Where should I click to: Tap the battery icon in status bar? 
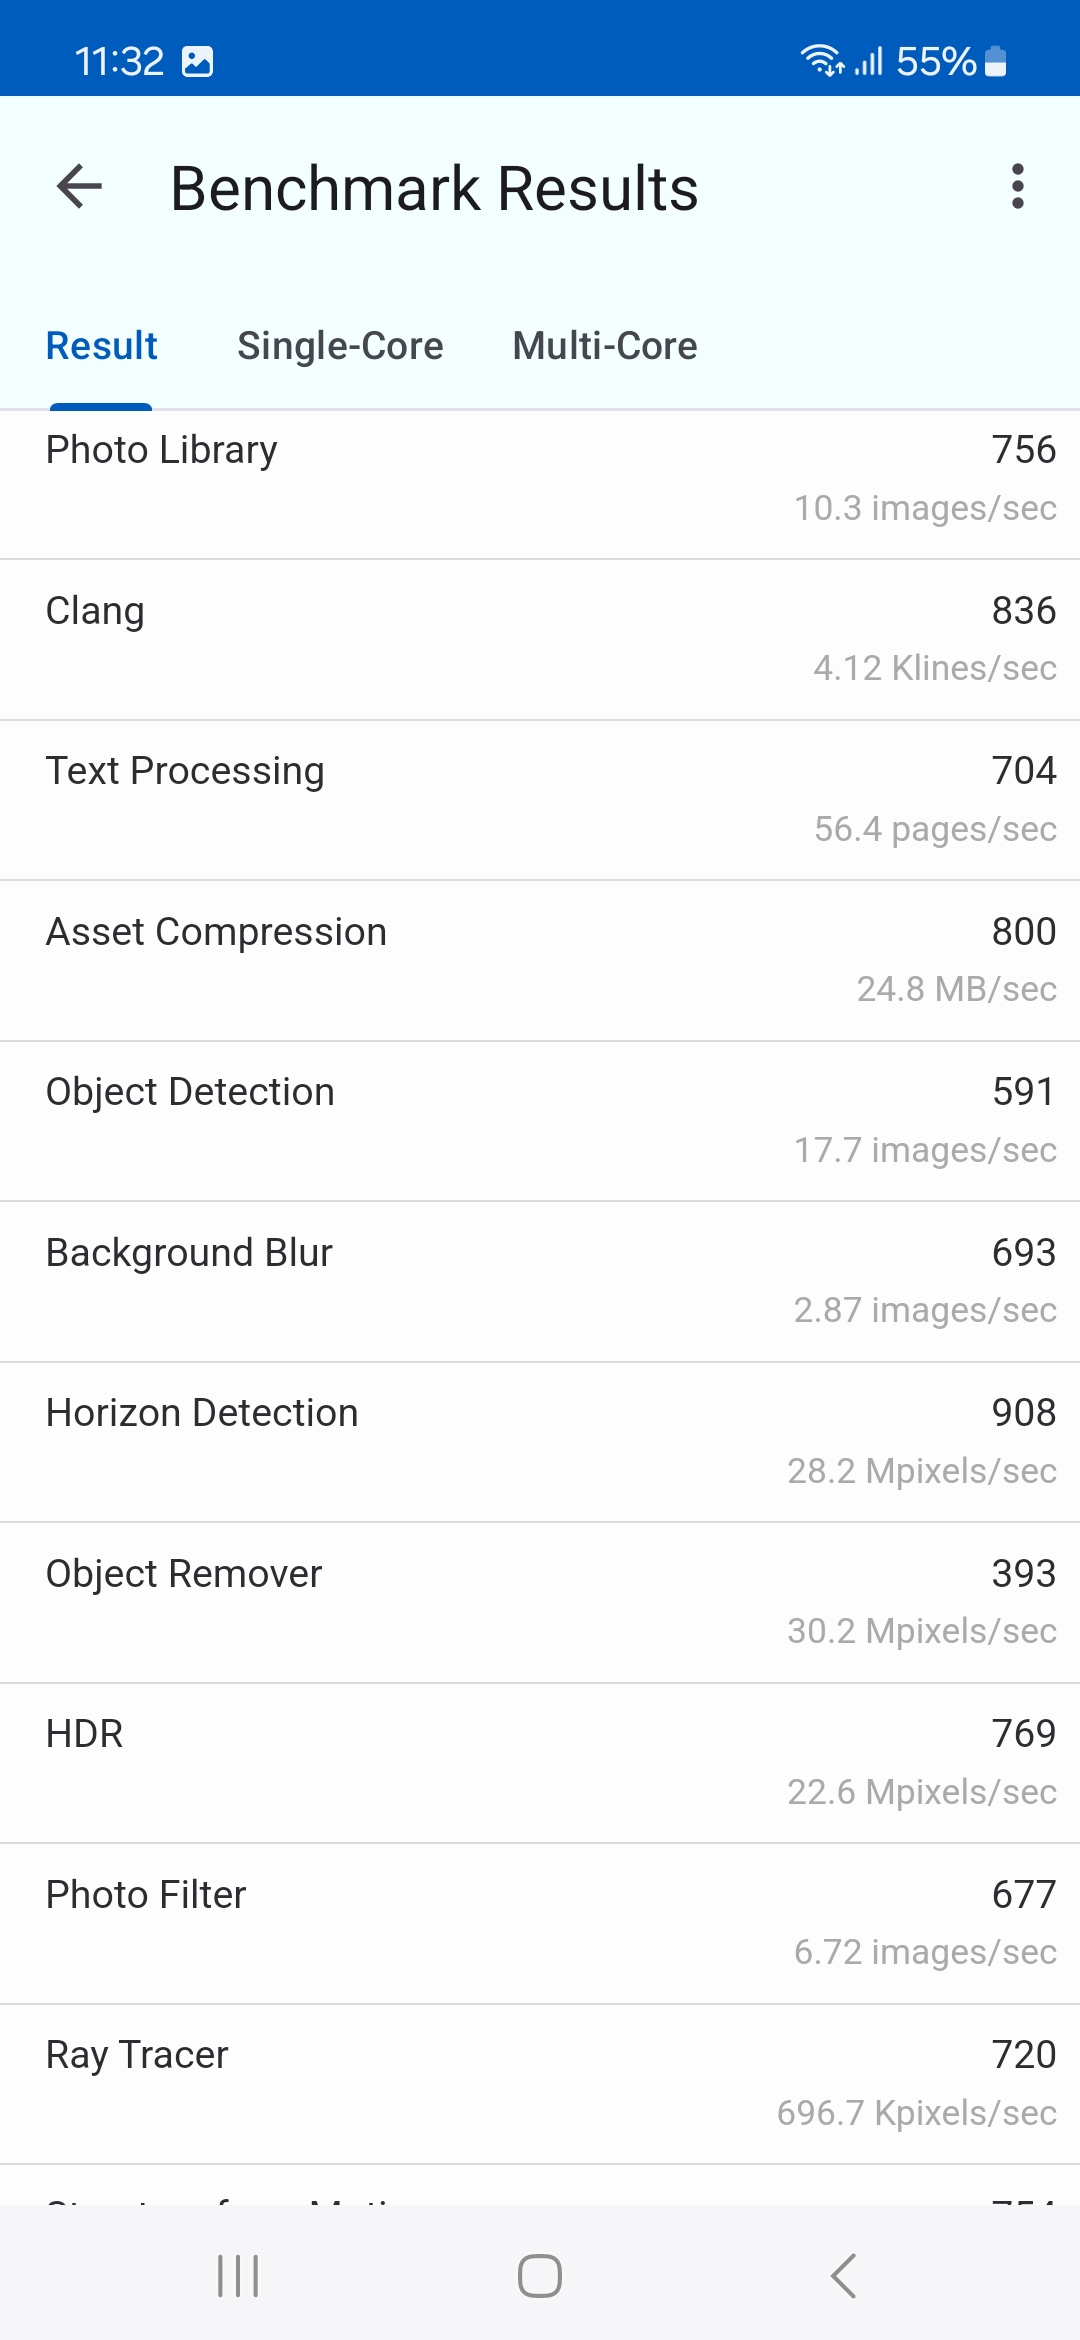[x=995, y=62]
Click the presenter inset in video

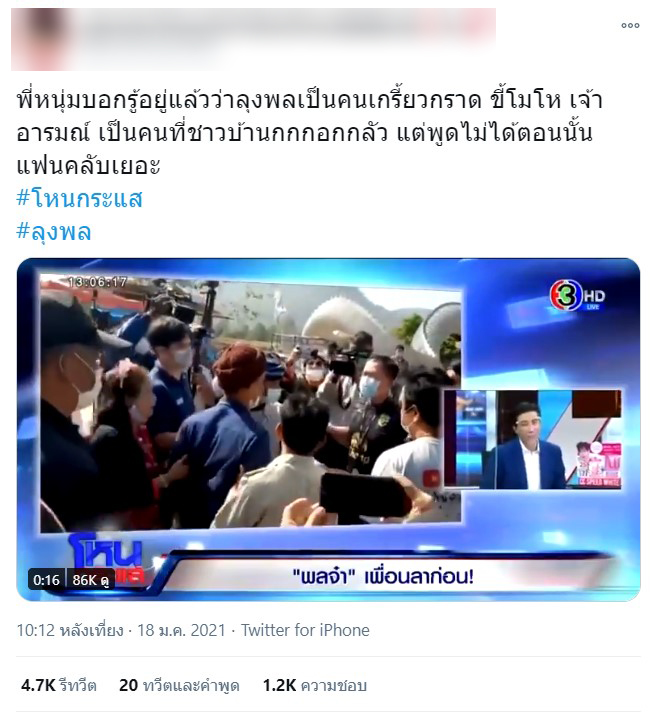point(533,439)
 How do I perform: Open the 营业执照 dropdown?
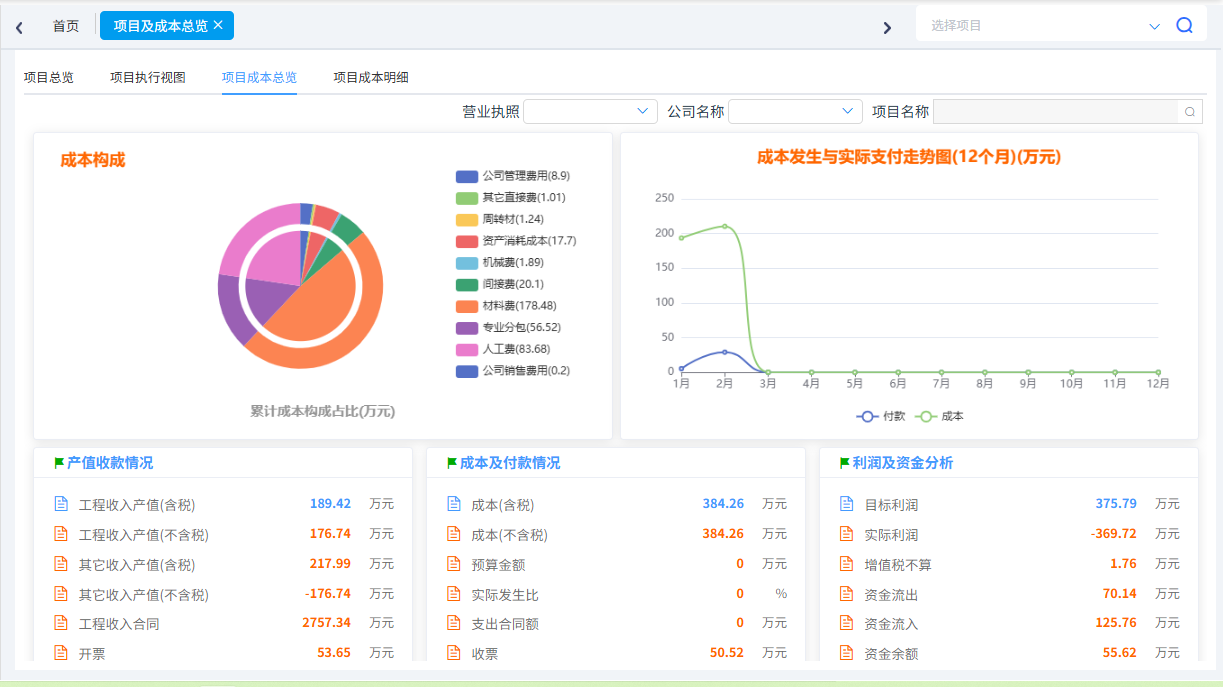pos(590,111)
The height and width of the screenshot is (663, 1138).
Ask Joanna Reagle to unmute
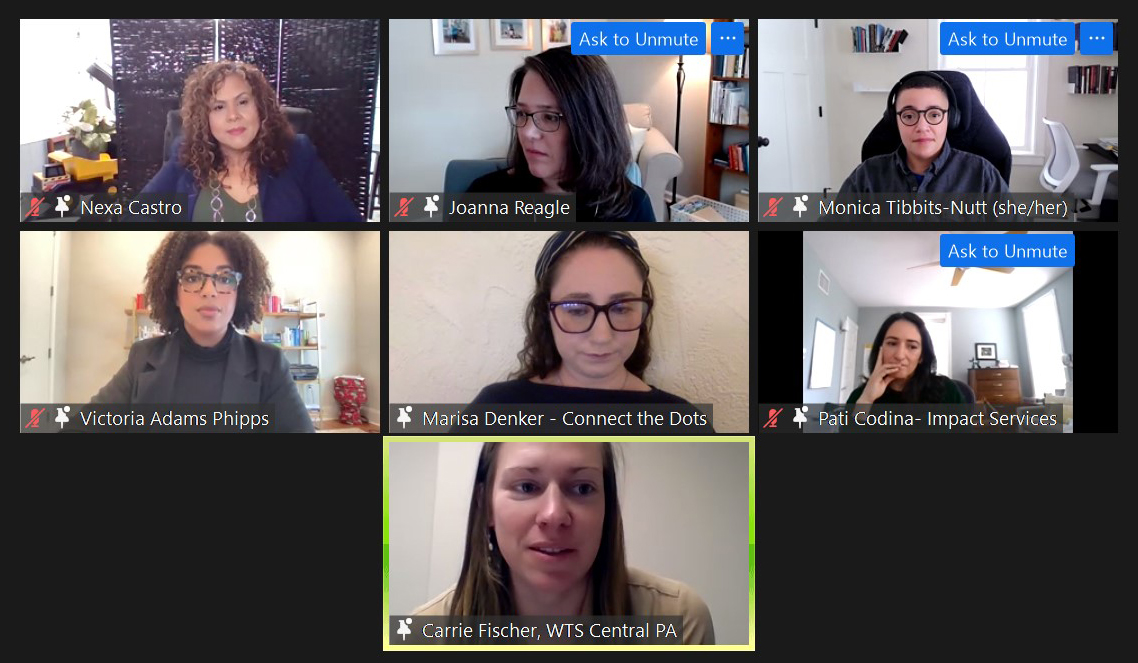[x=639, y=38]
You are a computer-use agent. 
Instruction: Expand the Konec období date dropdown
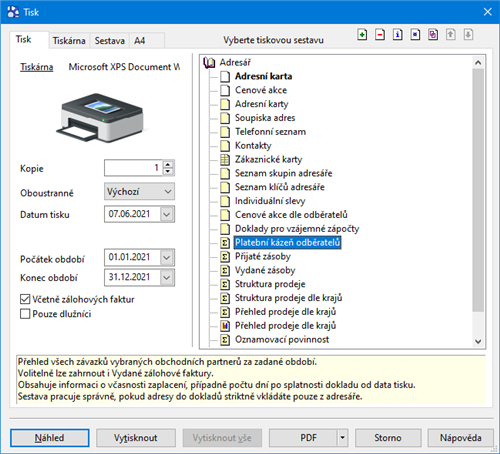tap(167, 278)
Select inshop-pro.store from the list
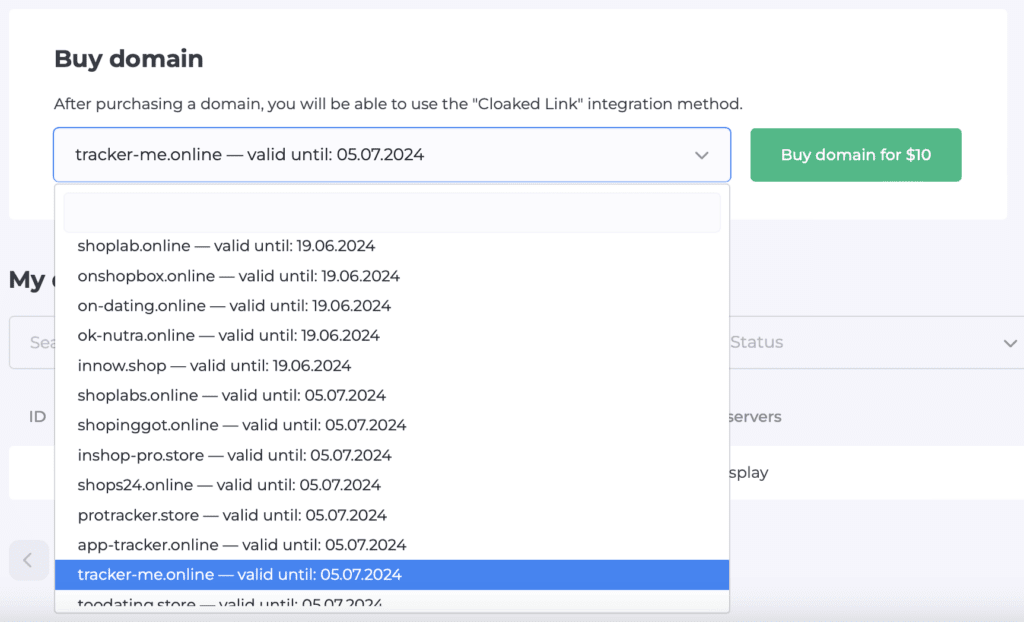This screenshot has height=622, width=1024. pos(235,454)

Work instruction:
Output the records above exactly; leave out the pictures.

Your solution:
Where should I click to: Tap the battery icon in status bar? 
[x=995, y=62]
Click the presenter inset in video

point(533,439)
 How do I perform: Open the 营业执照 dropdown?
pos(590,111)
The height and width of the screenshot is (663, 1138).
Ask Joanna Reagle to unmute
[x=639, y=38]
You are a computer-use agent. 
Instruction: Expand the Konec období date dropdown
tap(167, 278)
Select inshop-pro.store from the list
This screenshot has height=622, width=1024. pos(235,454)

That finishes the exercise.